To that end, Cuomo proposed competitive bidding to attract large-scale solar projects. The New York State Energy and Research Development Authority, a quasi-government agency known more commonly as NYSERDA, has set out a plan to realise Cuomo's goal, which the authority says could bring 269 MW of solar to the state from 2012-2015, and 110 MW some time after. NYSERDA calls the plan 'aggressive but achievable'.
To meet the new goal, NYSERDA has asked the state Public Service Commission for US$54 million per year over four years, a doubling of its solar budget. About 75% of the money, or $39 million a year, would go towards large-scale solar.
The solar industry is praising Cuomo's effort, but also acknowledges its shortcomings. While Cuomo's programme speeds up solar development for the short term, it does little beyond four years. To attract industry investment, the state must provide a more consistent policy for long-term growth, say solar advocates. To that end, they have been pushing for a solar feed-in tariff (FiT), solar renewable energy credits (SRECs), or other methods to move the industry beyond developing hundreds of megawatts of solar into thousands of megawatts.

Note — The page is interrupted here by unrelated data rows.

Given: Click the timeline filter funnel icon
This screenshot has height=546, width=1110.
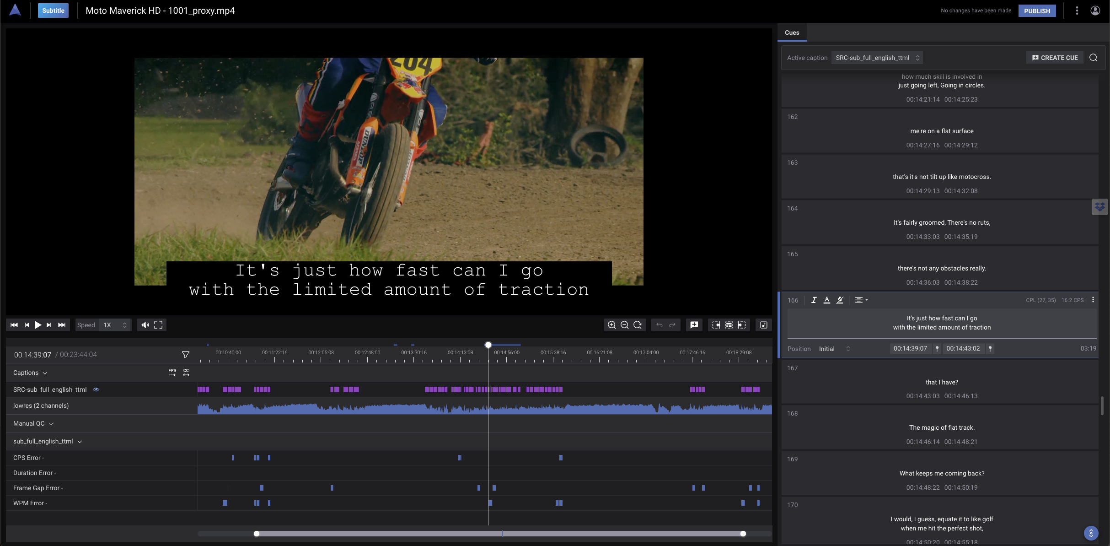Looking at the screenshot, I should pos(185,355).
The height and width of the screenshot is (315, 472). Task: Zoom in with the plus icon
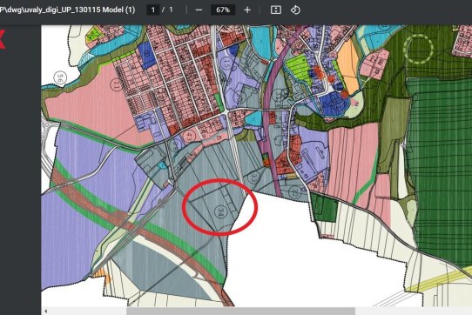click(247, 10)
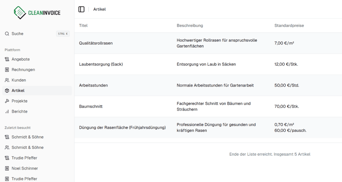Click the search magnifier icon
This screenshot has height=182, width=342.
click(x=7, y=34)
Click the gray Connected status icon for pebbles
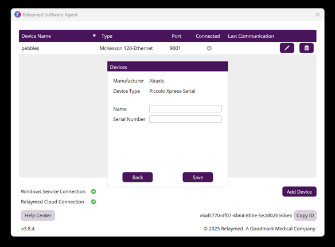The width and height of the screenshot is (335, 247). coord(209,48)

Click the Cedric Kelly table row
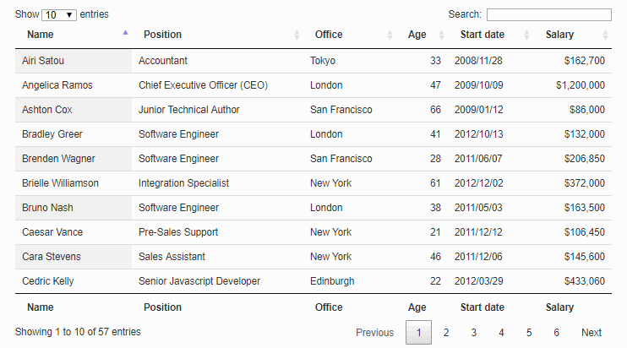tap(313, 281)
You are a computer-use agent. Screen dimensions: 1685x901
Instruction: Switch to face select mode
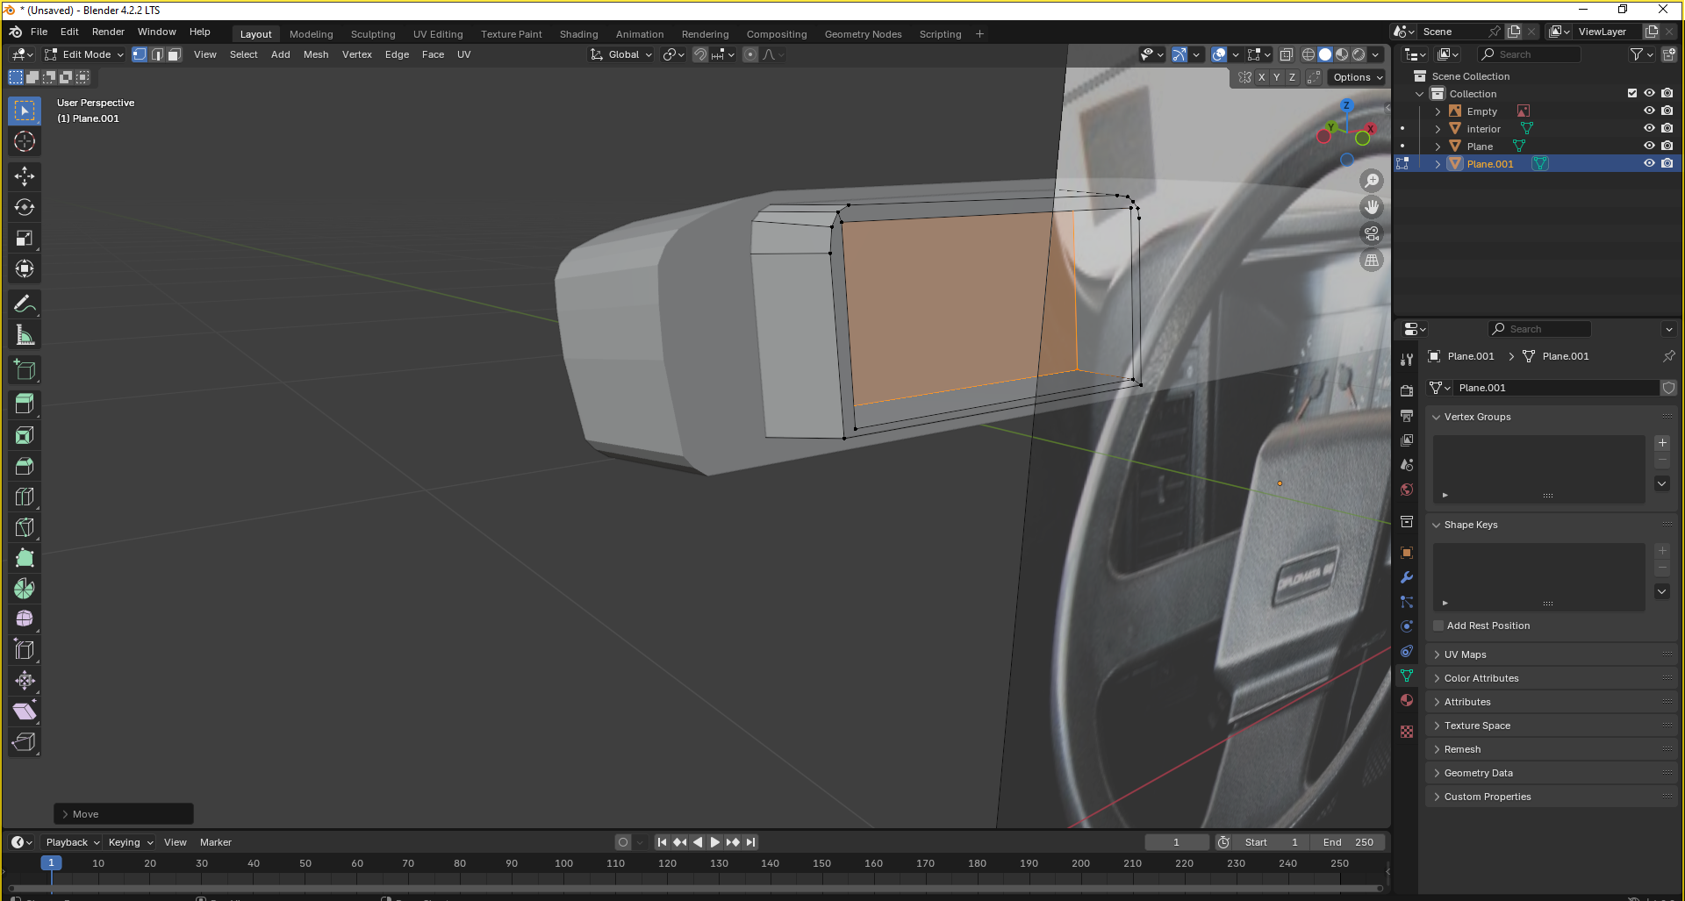click(175, 54)
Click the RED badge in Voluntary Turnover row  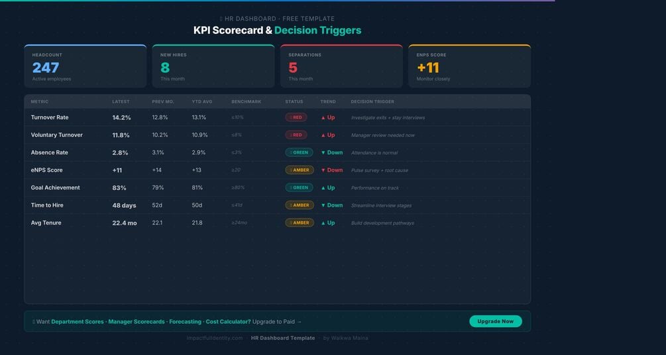296,135
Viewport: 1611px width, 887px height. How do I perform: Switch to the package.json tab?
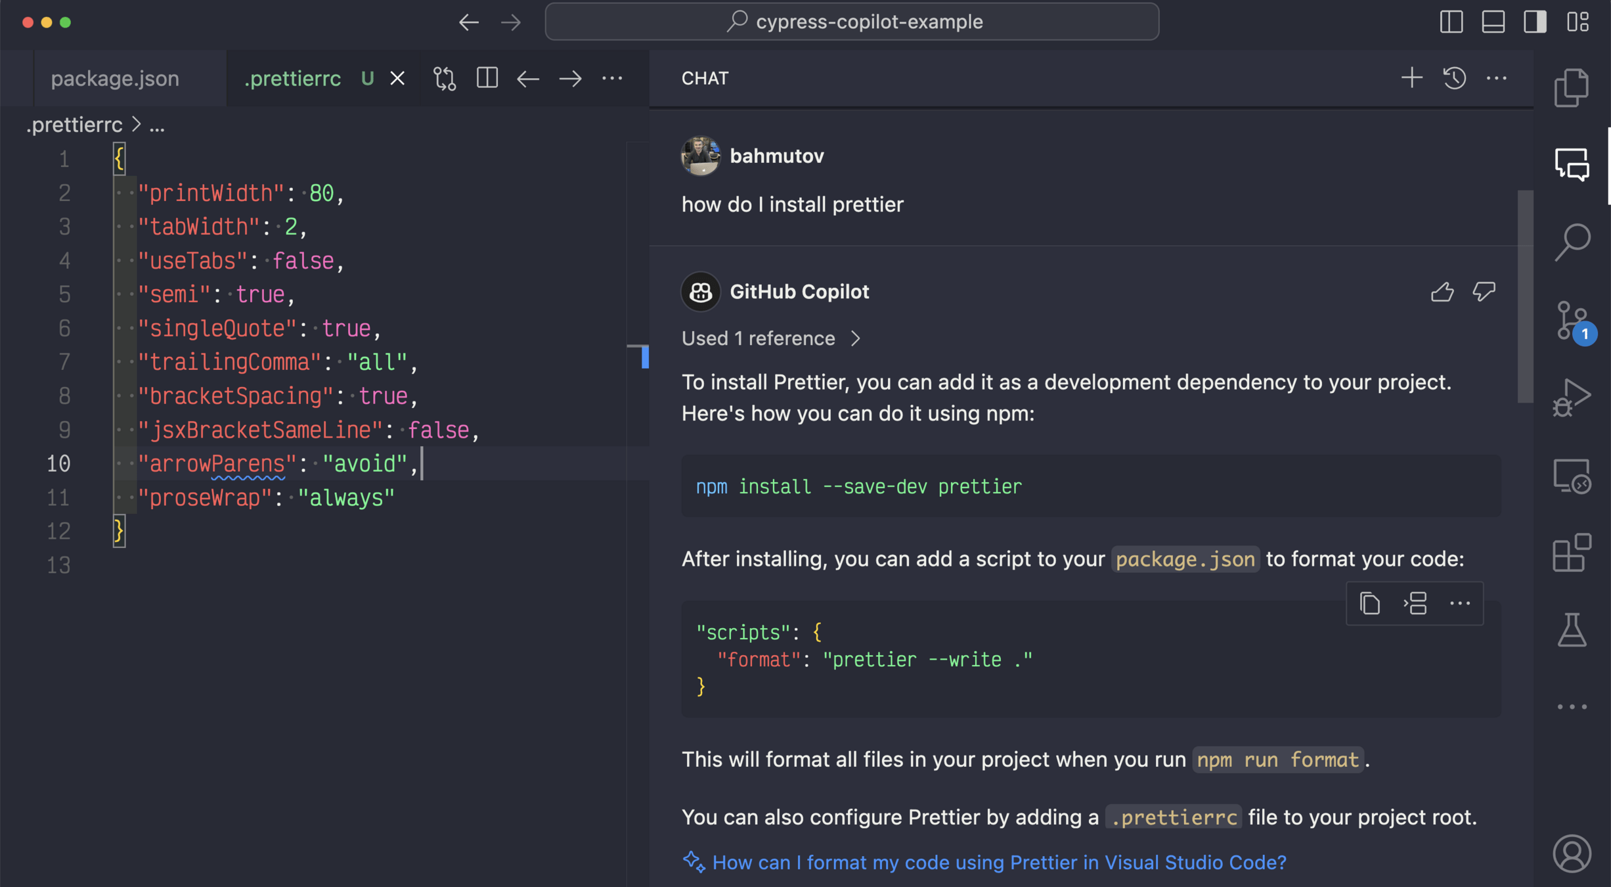click(115, 78)
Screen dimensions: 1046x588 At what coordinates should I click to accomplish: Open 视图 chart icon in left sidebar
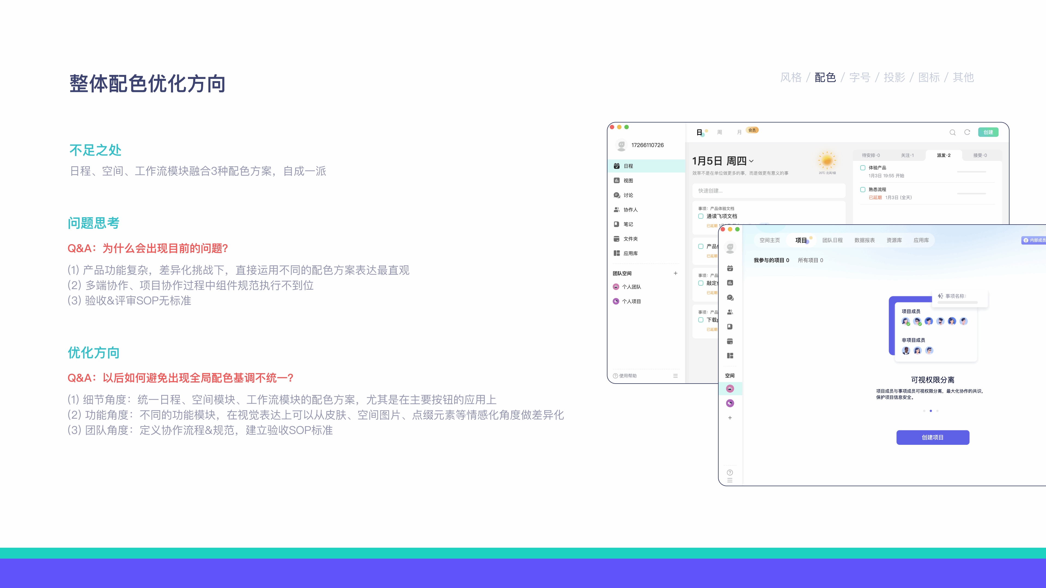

But that means winning support within New York's tumultuous and often distracted legislature. Last year, advocates carefully nurtured a solar bill that would have fostered development of 2500-5000 MW of solar. But it never became law; legislators turned to other issues, including the state budget, and the solar plan was put on the backburner for further study by NYSERDA.
In January, NYSERDA responded with a report that looked at the impact of developing 5000 MW of solar by 2025. The results were somewhat inconclusive because of the difficulty predicting how quickly solar costs will drop and what the future holds for federal tax incentives. Assuming solar costs could be anywhere from $1.4 million to $4.3 million per installed MW by 2025, ratepayers would pay a low of $300 million to a high of $9 billion.
The low-cost scenario produced a net benefit for ratepayers; the high case a net cost. For example, New York would create 700 jobs if solar prices fall to the low end, but lose 2500 jobs at the high end. At the same time, 5000 MW of solar would lead to environmental benefits: a 4% reduction in fossil fuel use, a 3% drop in carbon dioxide emissions, a 4% drop in nitrogen oxides, a 10% drop in sulphur dioxide and 3% drop in mercury. To reach such an ambitious goal, the state needs to pursue solar with a policy that is 'both flexible and responsive', said NYERSDA. Such a policy would include the kind of metering, sales tax exemptions and interconnection standards that drive down solar costs.
'Even with this range of cost uncertainty, given the many potential benefits that PV has to offer and the long-term potential for lower-cost PV technology, New York State should support continued investment in the steady and measured growth and deployment of PV as part of a sound and balanced renewable energy policy,' said NYSERDA.
Cuomo also is opening up new opportunity for big solar projects through his new 'Energy Highway' initiative to upgrade the state's ageing infrastructure. As part of the initiative, his office issued a formal solicitation in April 2012 seeking ideas from developers, utilities and others about how to fix various energy problems. One of the problems is how to attract more utility-scale renewable energy to New York, so that it reaches its target of getting 30% of its electricity from renewable energy by 2015 and more beyond that. A special task force plans to review the submissions and propose an Energy Highway strategy this summer. The state hopes to draw $2 billion in private investment.